In the text on home office energy savings, what percentage of lighting energy use does switching from incandescent bulbs to LEDs save?

Article –
::::
Self-employed remote workers may deduct a portion of home energy costs and equipment as a home office expense. A dedicated 120-square-foot office in a 1,200-square-foot home represents a 10 percent deductible share of utility bills.
Smart power strips and proper shutdown routines extend the life of computers and peripherals by reducing heat cycling, which is the leading cause of component failure in home electronics.
💰 Savings Impact by Action
Adjusting setpoints by 2 to 3 degrees and using smart scheduling features saves 8 to 15 percent on daily HVAC costs for full-time WFH households.
Conditioning only the home office with a window unit or mini-split instead of running central air saves 25 to 40 percent on daytime cooling costs.
Eliminating standby draws with smart power strips and sleep mode settings reduces office electrical load by up to 80 percent during idle hours, saving 5 to 10 percent of total office energy use.
Sealing air leaks and upgrading attic insulation to R-38 reduces whole-home heating and cooling load by 15 to 25 percent, with compounding daily benefit when the home is occupied all day.
Replacing incandescent bulbs with LEDs in the home office reduces lighting energy use by 75 percent and cuts annual office lighting cost from $60 to under $15.
::::
Raw data –
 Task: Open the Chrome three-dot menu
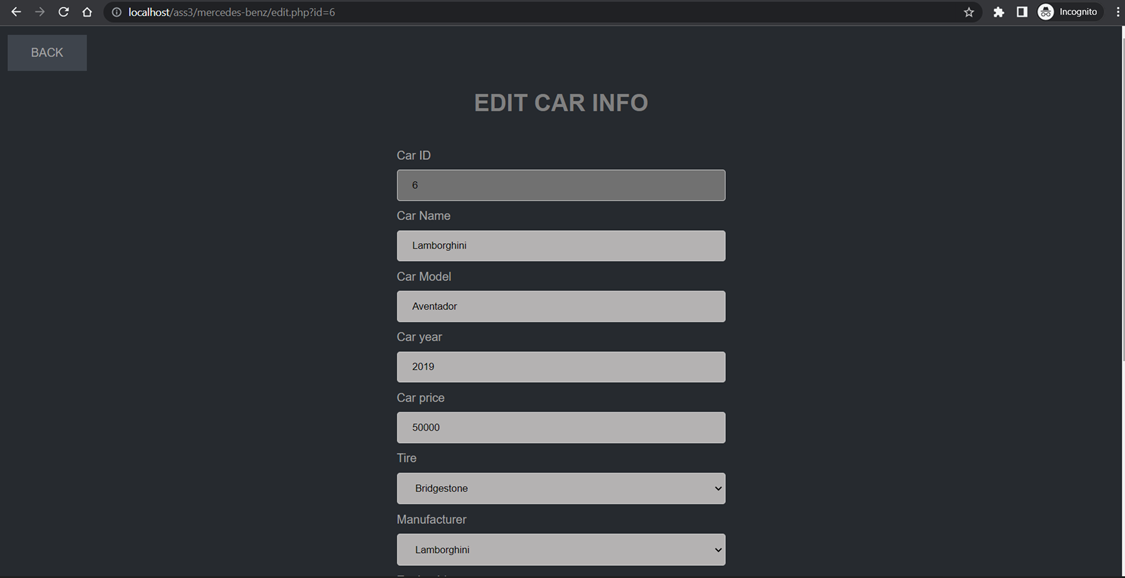tap(1117, 12)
::::
Complete response –
75 percent